Abstract

AbstractNumerical simulations of the three‐dimensional elastic stress fields associated with finite ordered and weakly disordered dislocation walls are carried out. The walls consist of discrete dislocations which are regarded as piecewise linear defects embedded within an otherwise isotropic elastic medium. The dislocation line vectors and Burgers vectors involved constitute a simple cubic lattice. The dislocations are subdivided into small segments. Two basic types of dislocation walls are studied, namely, a finite small angle tilt boundary and a finite dislocation cell wall consisting of 45° edge dislocation dipoles. The tilt boundary consists of 100 straight parallel dislocations. The dipole wall contains 100 alternately antiparallel edge dislocations. For both wall types the influence of weak spatial disorder on their stress fields is investigated. For this purpose non‐straight dislocations with a fractal dimension of 1.05 are used instead of straight dislocations. The study substantiates that weak spatial disorder considerably affects the stress field in the vicinity of the dislocation walls. However, the course of the long‐range stress is not predominantly determined by spatial disorder of the dislocation lines but by the finite geometry of the walls. The maximum shearing stress which is associated with the finite tilt boundary reveals a strong (but not exponential) decay in the direct vicinity of the wall. A local minimum occurs within a distance which exceeds the dislocation spacing in the wall by less than one order of magnitude.
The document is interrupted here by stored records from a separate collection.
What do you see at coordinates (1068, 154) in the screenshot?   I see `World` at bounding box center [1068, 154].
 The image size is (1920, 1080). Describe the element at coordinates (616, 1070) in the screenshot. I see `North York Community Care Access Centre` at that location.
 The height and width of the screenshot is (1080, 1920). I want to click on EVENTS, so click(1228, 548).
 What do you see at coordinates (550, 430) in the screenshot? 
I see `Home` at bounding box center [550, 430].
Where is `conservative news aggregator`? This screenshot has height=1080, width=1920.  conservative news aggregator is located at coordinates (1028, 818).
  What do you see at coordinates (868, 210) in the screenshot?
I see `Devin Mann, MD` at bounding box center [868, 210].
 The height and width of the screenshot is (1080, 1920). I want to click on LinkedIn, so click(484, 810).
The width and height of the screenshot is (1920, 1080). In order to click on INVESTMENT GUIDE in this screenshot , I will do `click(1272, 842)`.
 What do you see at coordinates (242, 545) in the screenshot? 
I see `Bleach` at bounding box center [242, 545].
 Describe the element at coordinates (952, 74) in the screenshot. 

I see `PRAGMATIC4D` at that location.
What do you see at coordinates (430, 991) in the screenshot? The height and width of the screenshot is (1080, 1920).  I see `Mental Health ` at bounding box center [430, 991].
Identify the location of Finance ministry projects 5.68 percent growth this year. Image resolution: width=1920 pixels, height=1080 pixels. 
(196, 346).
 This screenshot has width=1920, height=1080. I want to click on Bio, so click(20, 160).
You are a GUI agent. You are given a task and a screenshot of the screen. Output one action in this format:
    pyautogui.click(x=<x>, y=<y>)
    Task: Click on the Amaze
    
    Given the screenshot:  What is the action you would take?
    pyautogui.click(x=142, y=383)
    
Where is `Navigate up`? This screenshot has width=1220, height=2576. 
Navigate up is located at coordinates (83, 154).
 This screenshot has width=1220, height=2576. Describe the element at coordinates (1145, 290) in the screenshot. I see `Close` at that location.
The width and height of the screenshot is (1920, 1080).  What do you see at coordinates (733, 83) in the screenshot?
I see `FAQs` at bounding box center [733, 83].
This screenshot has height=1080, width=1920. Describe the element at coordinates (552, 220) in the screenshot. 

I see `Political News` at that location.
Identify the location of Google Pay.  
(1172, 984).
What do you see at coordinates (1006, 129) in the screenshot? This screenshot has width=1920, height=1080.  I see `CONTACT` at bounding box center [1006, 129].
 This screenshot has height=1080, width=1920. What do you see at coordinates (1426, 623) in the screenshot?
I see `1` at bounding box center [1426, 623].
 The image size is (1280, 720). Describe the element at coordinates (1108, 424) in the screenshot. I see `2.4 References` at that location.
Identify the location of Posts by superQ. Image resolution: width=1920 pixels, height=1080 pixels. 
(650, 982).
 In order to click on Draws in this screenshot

A local stress maximum is generated within a distance which exceeds the dislocation spacing by about two orders of magnitude. Finally, a long‐range stress field is predicted which corresponds to the solution obtained for a corresponding super‐dislocation with bsuper = 100bsingle (bsuper the Burgers vector of the super‐dislocation, bsingle the Burgers vector of the dislocations in the wall). The stress field of the dipole wall is not negligible but reveals short‐ and intermediate‐range stress components which decay with 1/distance.